### [How to complete this task]
Print exactly the lines that run from the one containing "Given: Click the rotate left icon" to the final line of the data, both included, and print none of the pictures.

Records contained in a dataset

Start of Block

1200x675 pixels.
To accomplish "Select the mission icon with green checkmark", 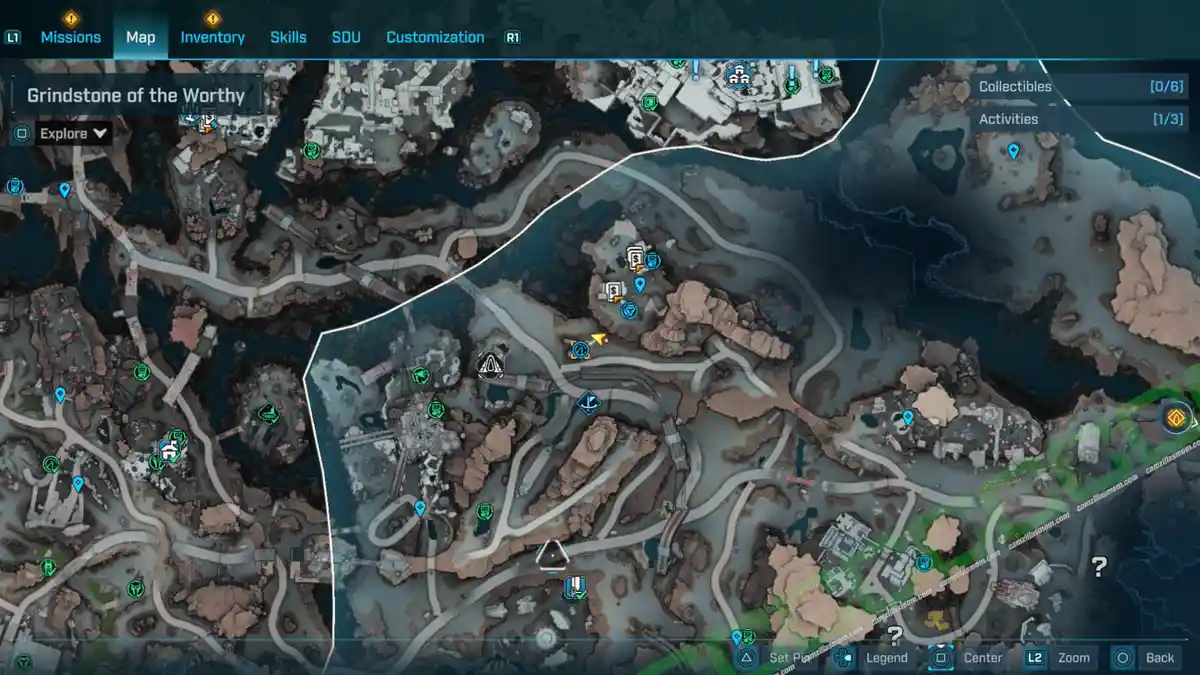I will 574,586.
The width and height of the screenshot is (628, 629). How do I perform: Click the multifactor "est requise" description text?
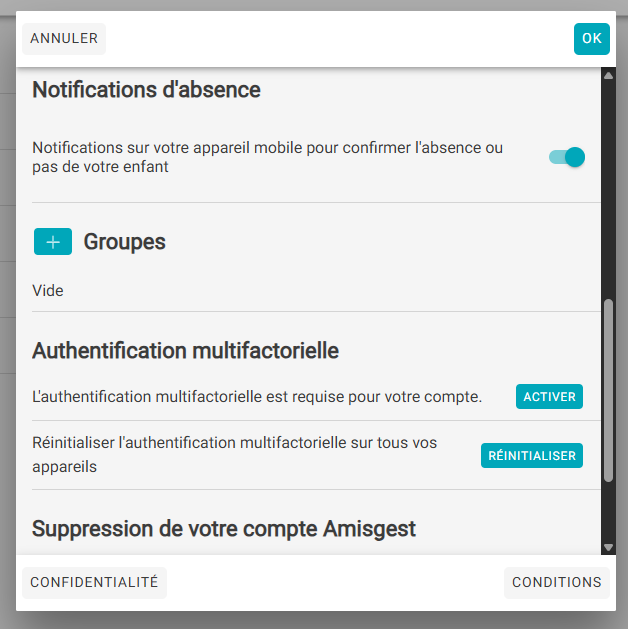(257, 397)
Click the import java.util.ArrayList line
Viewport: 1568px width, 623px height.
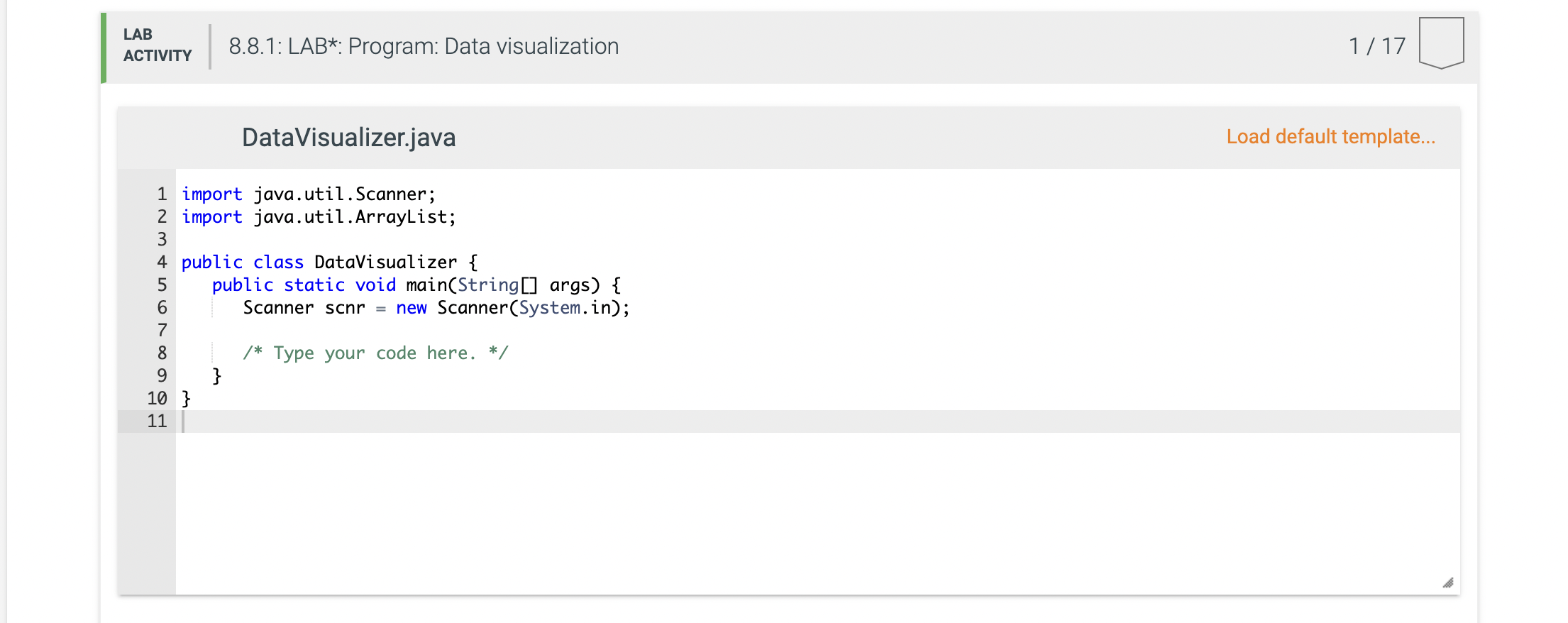319,216
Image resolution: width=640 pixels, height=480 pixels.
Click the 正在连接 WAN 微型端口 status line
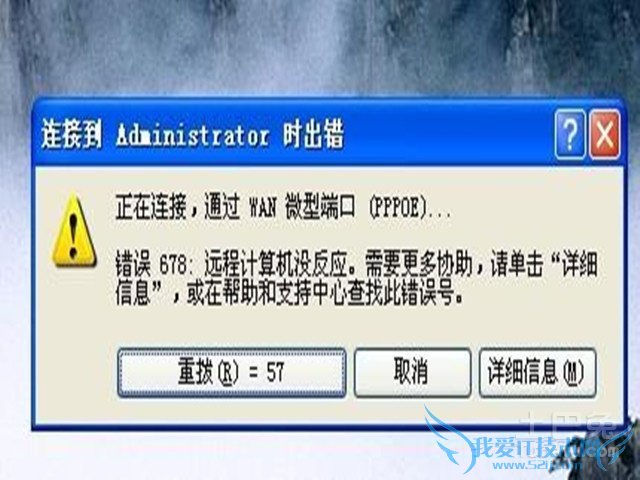(283, 207)
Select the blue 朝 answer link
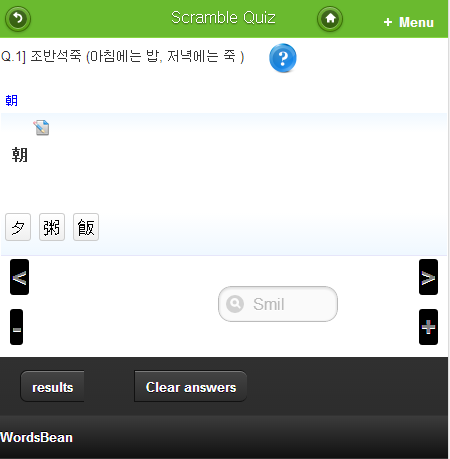The width and height of the screenshot is (450, 459). [x=12, y=100]
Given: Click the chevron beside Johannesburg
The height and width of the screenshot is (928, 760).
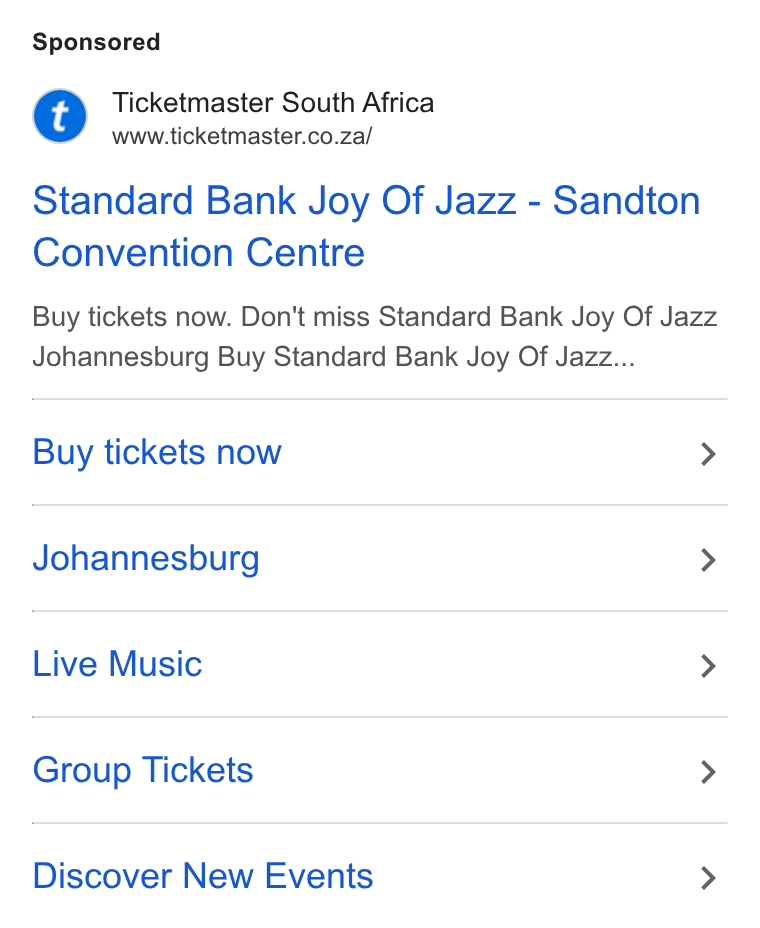Looking at the screenshot, I should (x=708, y=560).
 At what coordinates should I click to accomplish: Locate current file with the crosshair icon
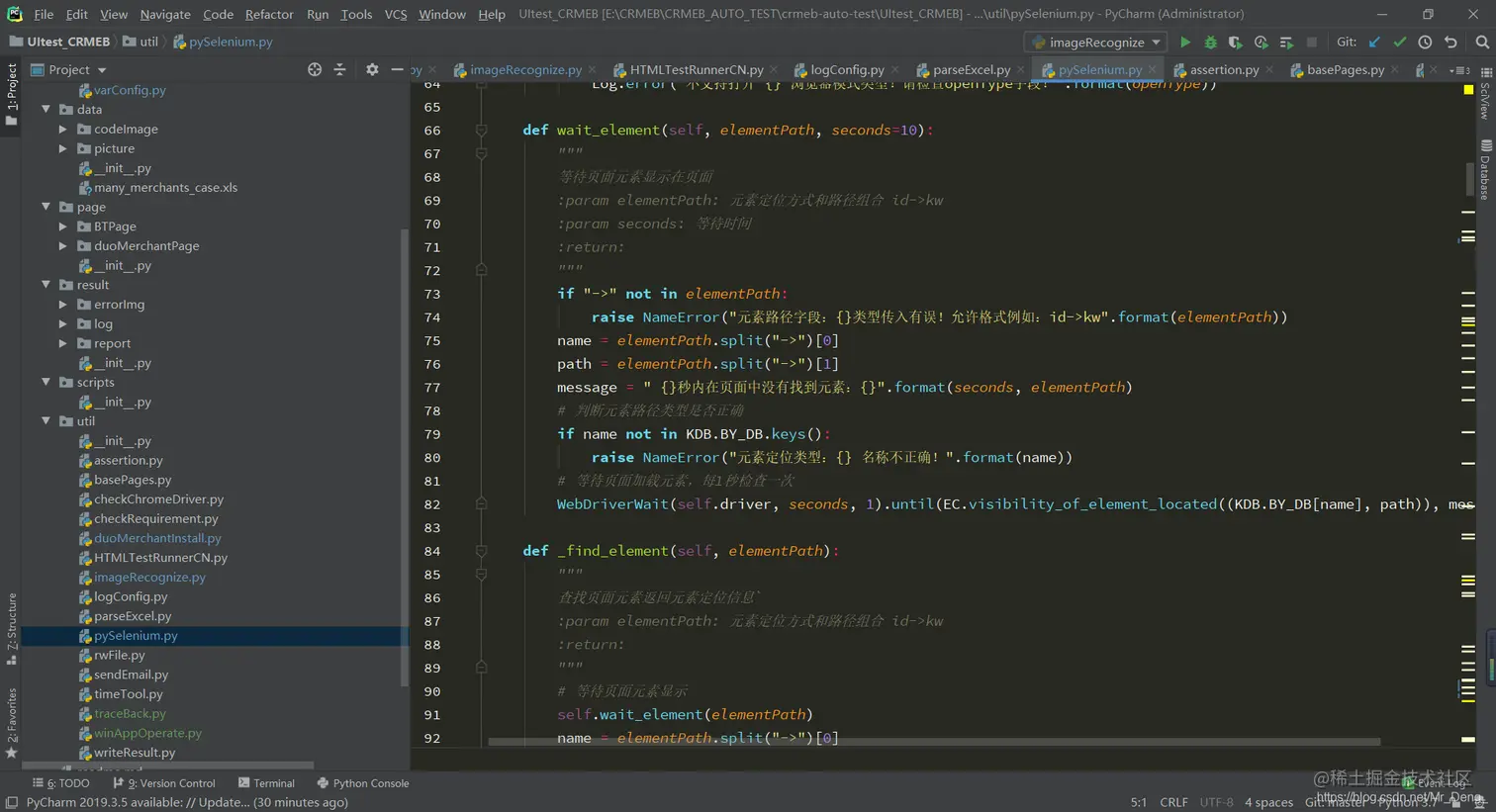click(x=315, y=69)
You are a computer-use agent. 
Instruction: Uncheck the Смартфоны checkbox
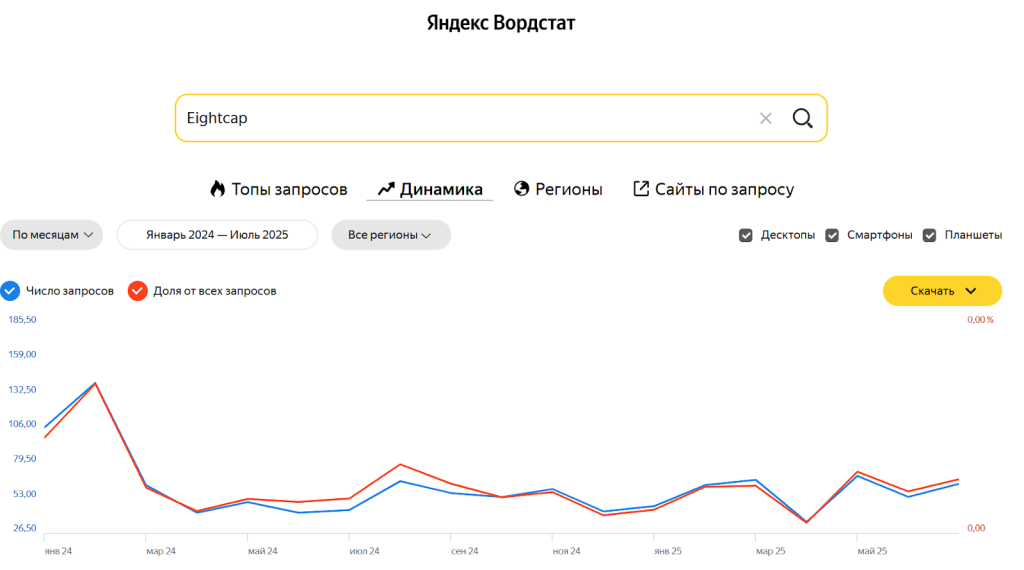point(831,235)
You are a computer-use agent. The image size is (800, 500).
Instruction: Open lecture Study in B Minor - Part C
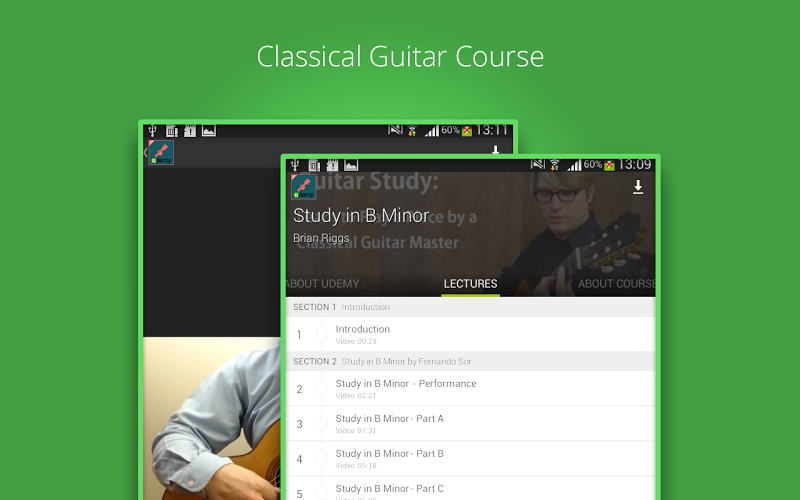coord(470,489)
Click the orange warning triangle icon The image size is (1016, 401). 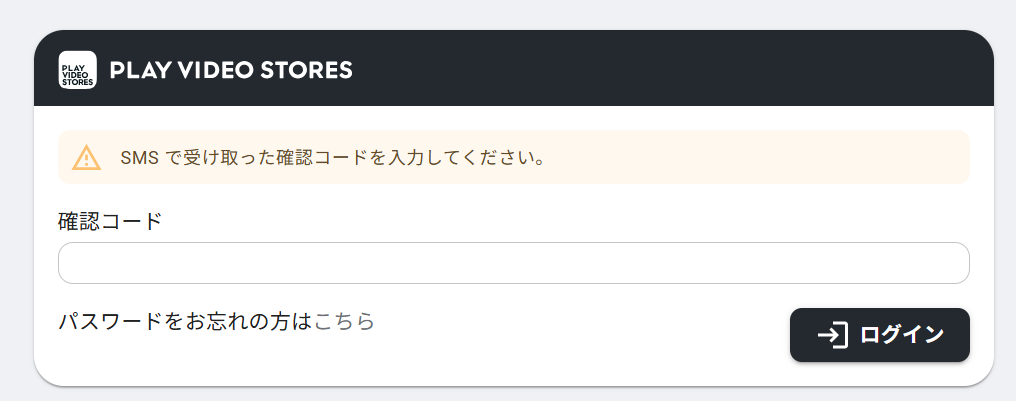(x=87, y=158)
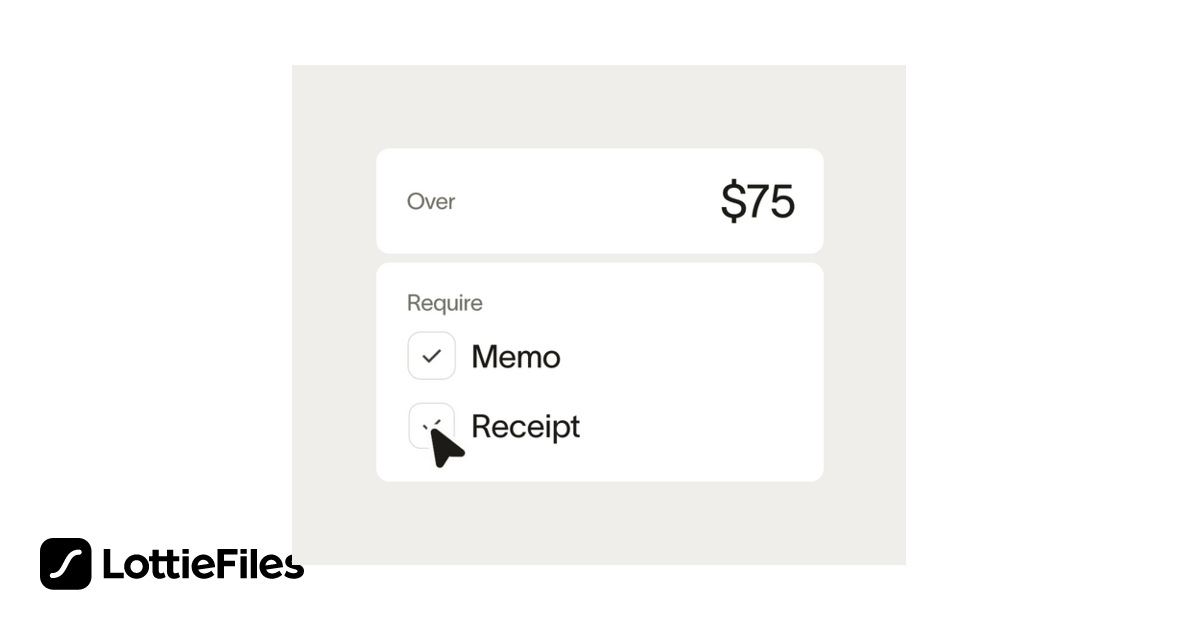
Task: Click the LottieFiles logo icon
Action: pos(65,564)
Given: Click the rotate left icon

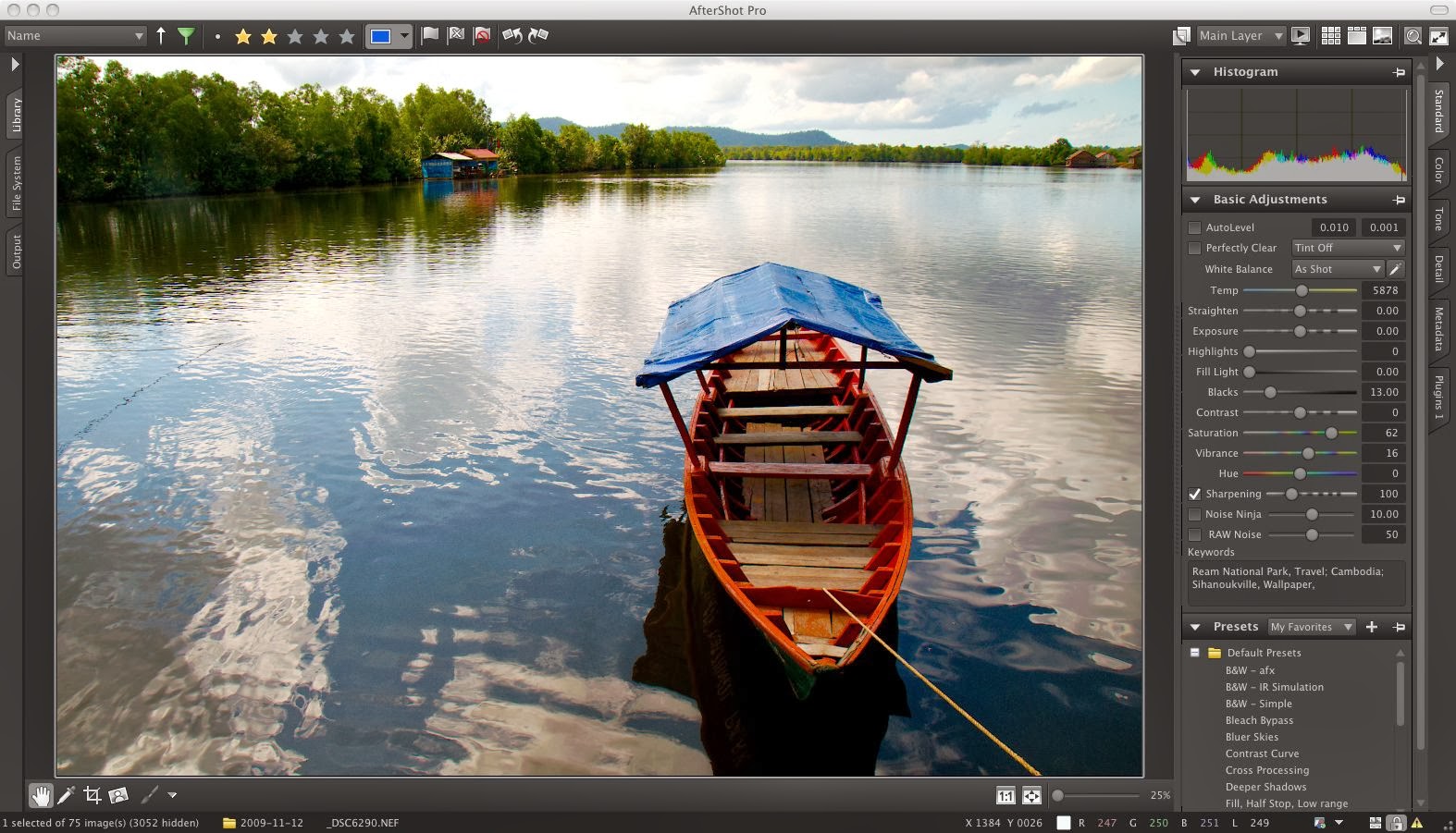Looking at the screenshot, I should pyautogui.click(x=512, y=36).
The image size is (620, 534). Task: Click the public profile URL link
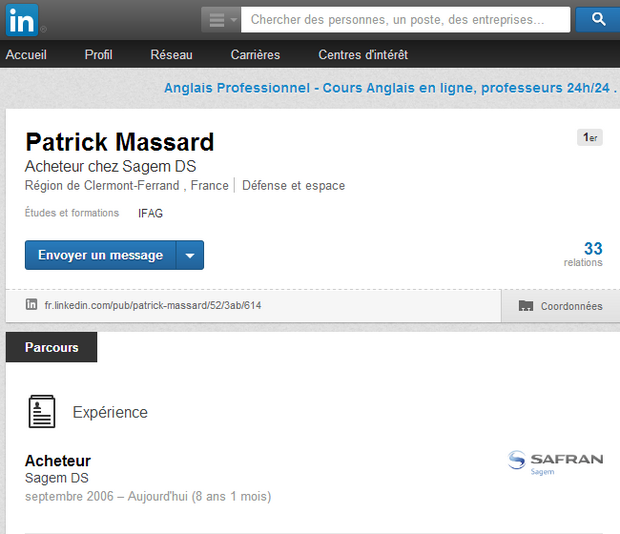pyautogui.click(x=153, y=305)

End of Block

### [Answer section]
Given: Click the rotate left icon

Looking at the screenshot, I should pyautogui.click(x=512, y=36).
The image size is (620, 534). Task: Click the public profile URL link
pyautogui.click(x=153, y=305)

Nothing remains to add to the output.